KnowDotNet

Regex Basics - Named Groups, Backreferences, and Regex.Replace

by Brian Davis

A U.S. Social Security Number is a 9-digit number, but it can be formatted in several different ways.  Sometimes it appears as a number with no separation, like 123456789.  Other times, however, a space or a dash may by used to make it 123 45 6789 or 123-45-6789.  We may write an expression to cover these different separators that looks like this:

\d{3}[ -]?\d{2}[ -]?\d{4}

This would allow us to match the preceding examples, but it would also match things like 12345-6789 or 123-45 6789, which do not really look like well-formatted SSNs.  To insure that we have separators in both places and that the separators are the same, we can use named groups and a backreference.  

\d{3}(?<separator>[ -]?)\d{2}\k<separator>\d{4}

The (?<separator>[ -]?) captures the separator in a named group, enabling us to reference this later using \k<separator>.  Named groups provide a powerful way to reference earlier matched portions.  Rather than just match well-formatted SSNs, we could use other named groups to convert those SSNs into the format we desire.  If we are storing these SSNs in a database, for example, we may want to put them into a numeric field without separators, regardless of what separators were in the original.  This is accomplished by grouping the numeric portions of the SSN as well as the separators.

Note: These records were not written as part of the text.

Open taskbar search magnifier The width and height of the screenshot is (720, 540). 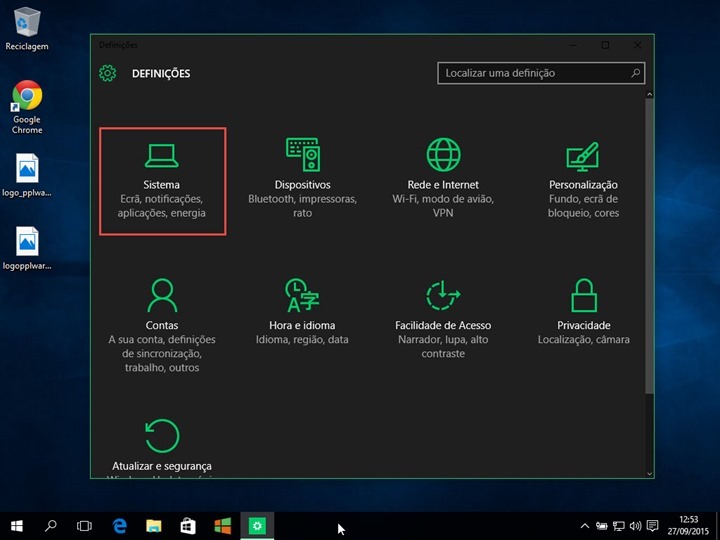(51, 525)
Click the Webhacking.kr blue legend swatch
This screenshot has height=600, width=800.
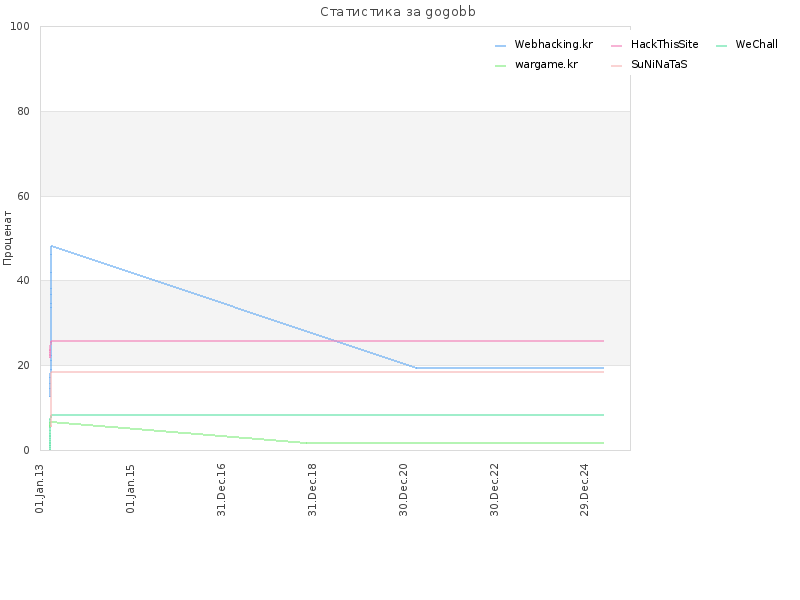pyautogui.click(x=500, y=46)
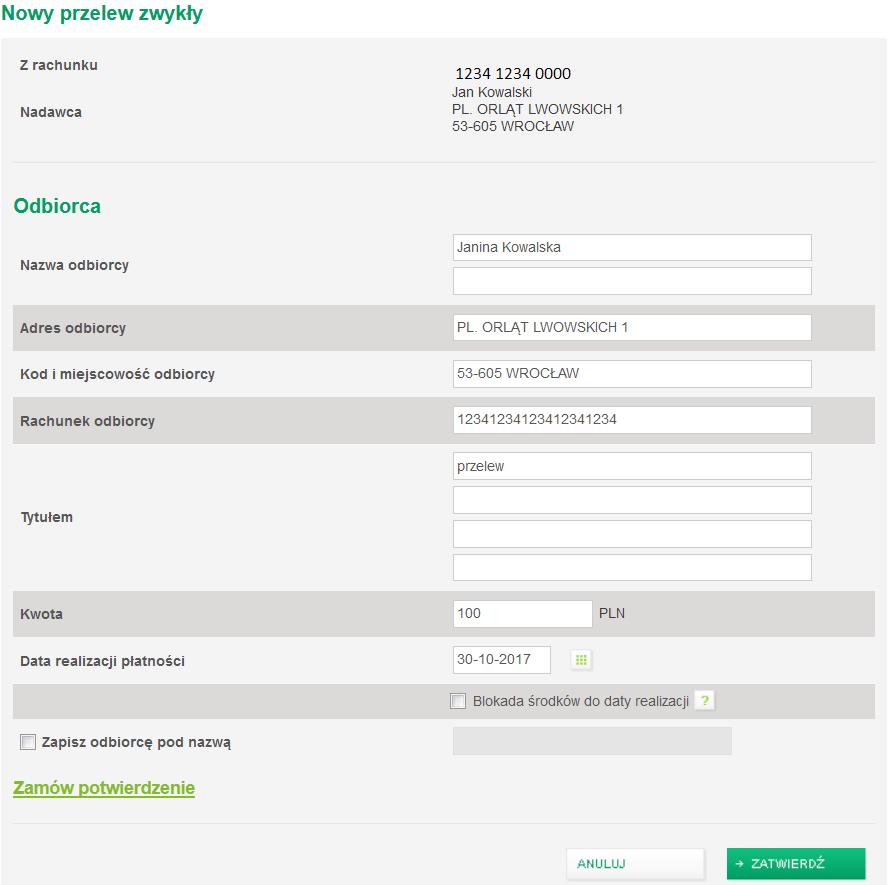Click the 53-605 WROCŁAW postal code field
The height and width of the screenshot is (885, 888).
click(x=632, y=374)
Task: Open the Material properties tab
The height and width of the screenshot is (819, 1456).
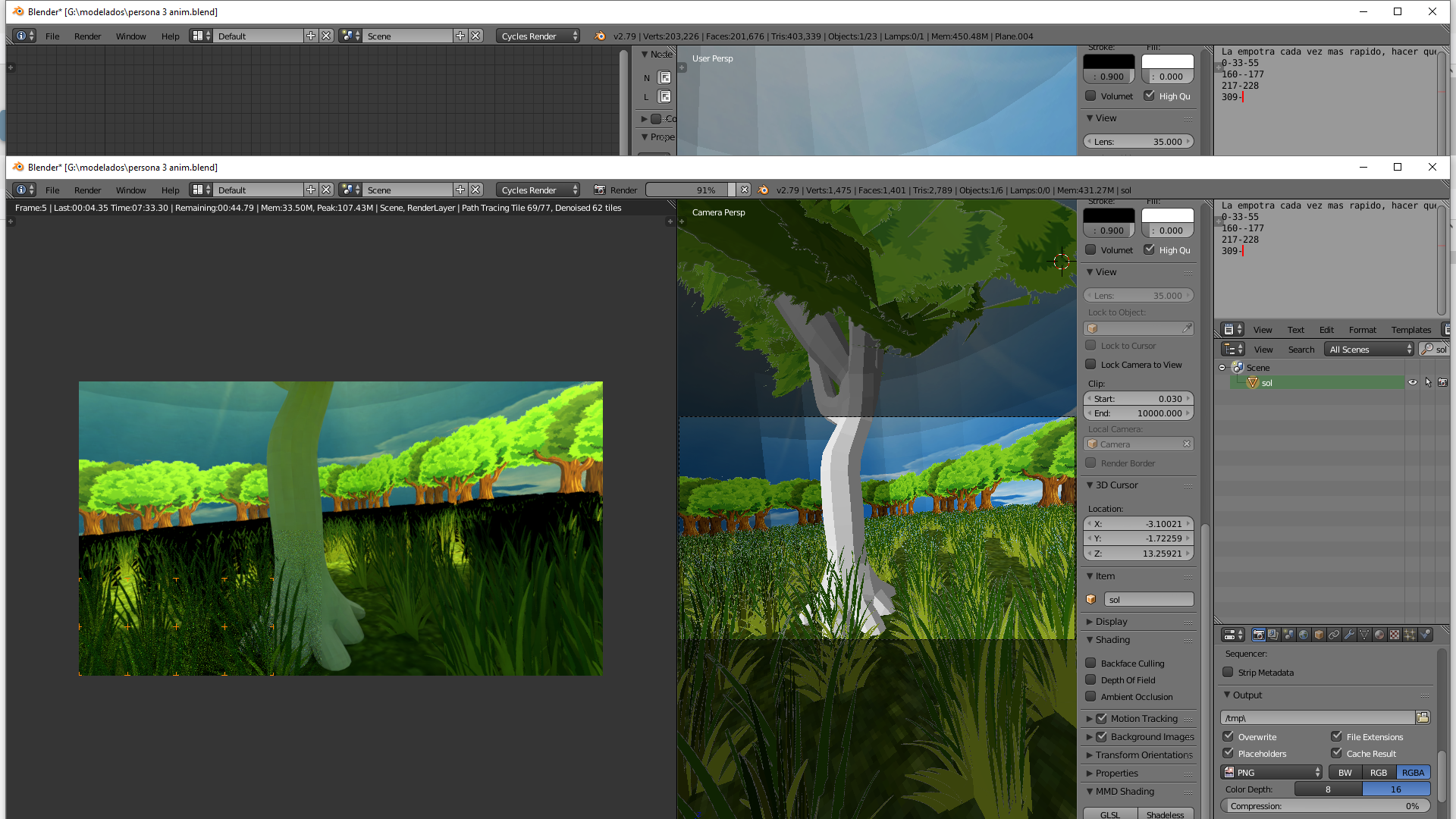Action: (x=1379, y=635)
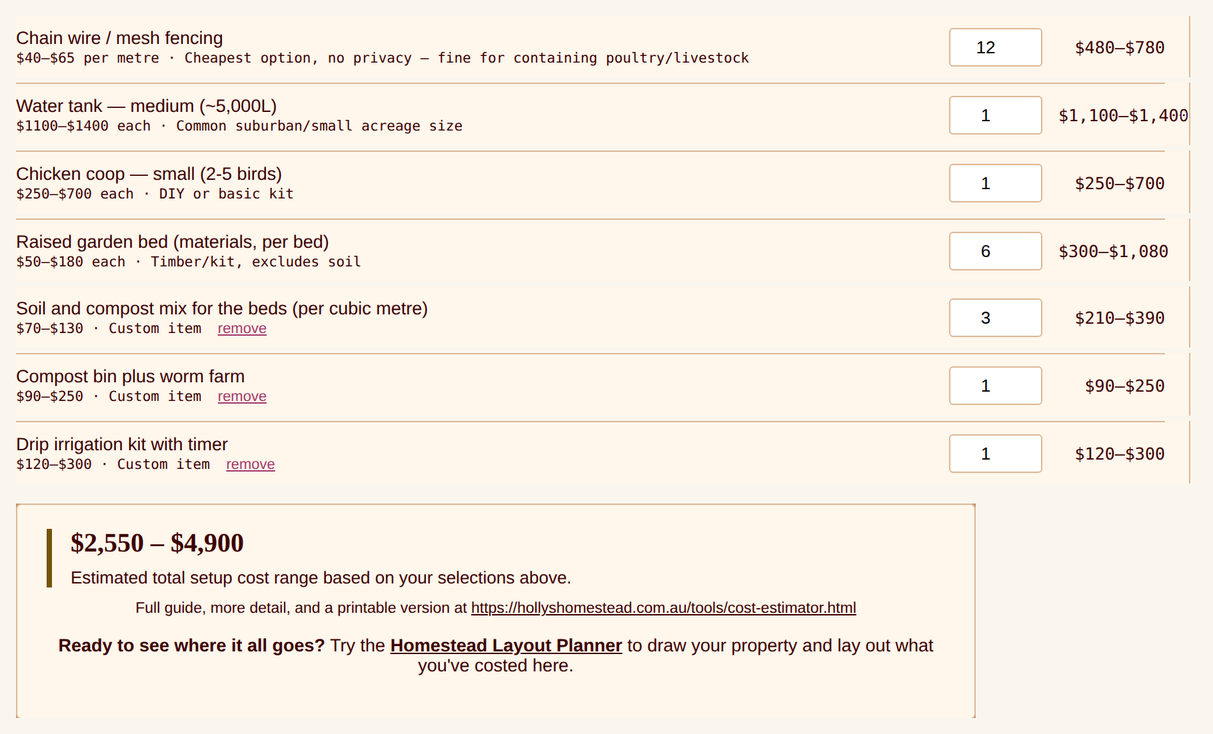
Task: Select the Soil and compost mix quantity input
Action: tap(995, 318)
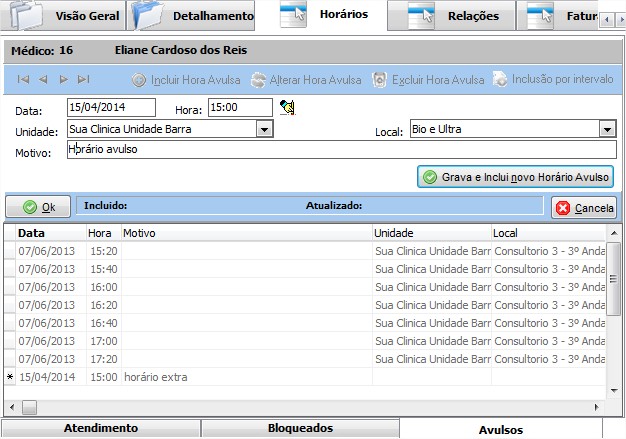Expand the Unidade dropdown
Image resolution: width=626 pixels, height=439 pixels.
[x=264, y=129]
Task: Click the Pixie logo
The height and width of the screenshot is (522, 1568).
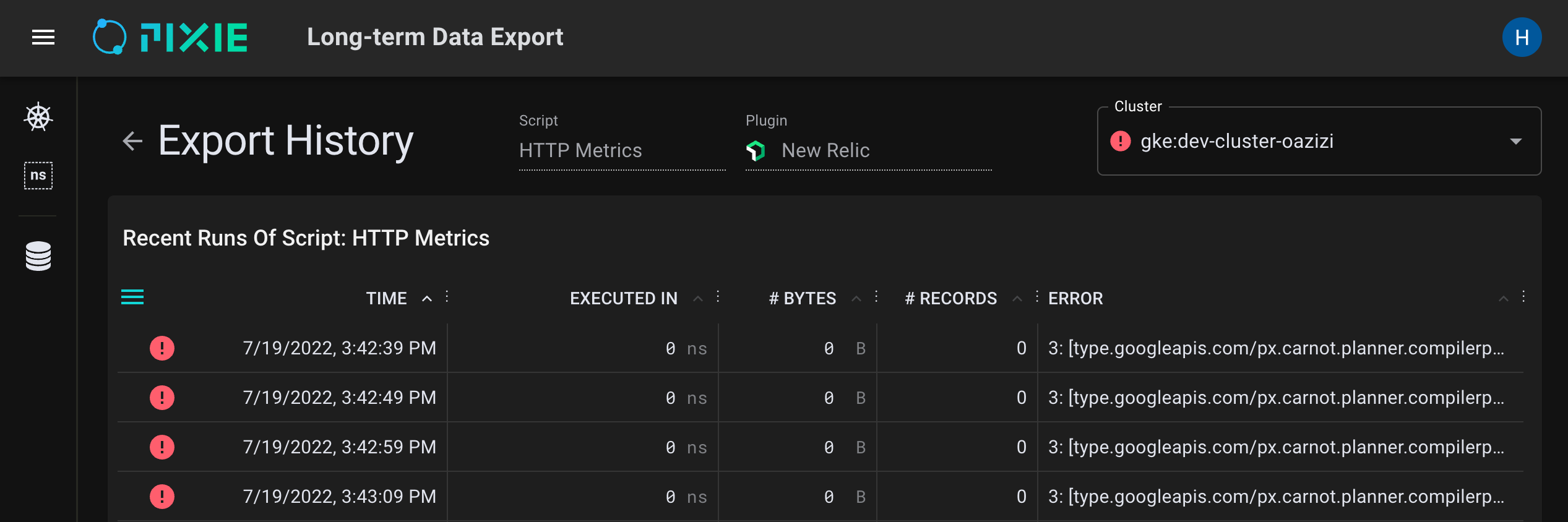Action: [170, 38]
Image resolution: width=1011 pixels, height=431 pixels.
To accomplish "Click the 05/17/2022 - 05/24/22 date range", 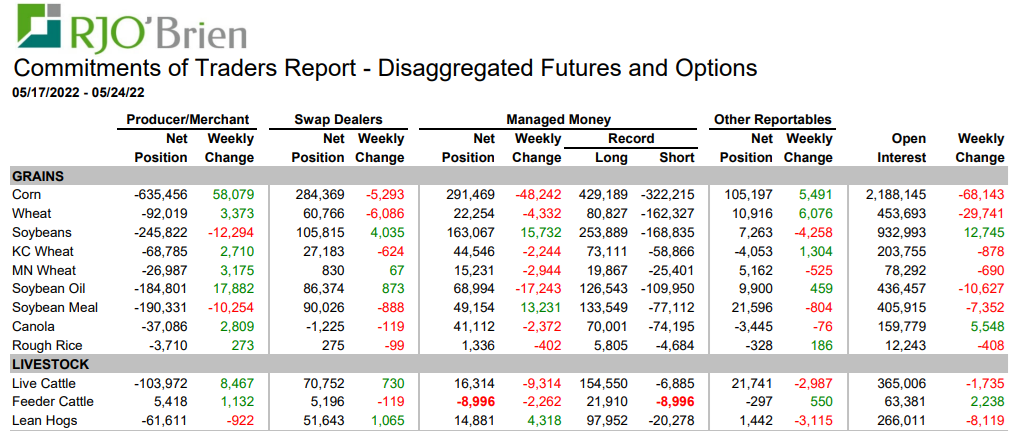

(?<first>\d{3})(?<separator>[ -]?)
(?<second>\d{2})\k<separator>(?<third>\d{4})

Using the Replace method, we can get rid of any separators that may be in the SSN

Regex.Replace("123-45-6789","(?<first>\d{3})(?<separator>[ -]?)(?<second>\d{2})\k<separator>(?<third>\d{4})","${first}${second}${third}")

Named groups, backreferences, and replacement expressions are also useful for formatting dates, reading comma delimited files from Microsoft Excel or databases, and rearranging items in a list.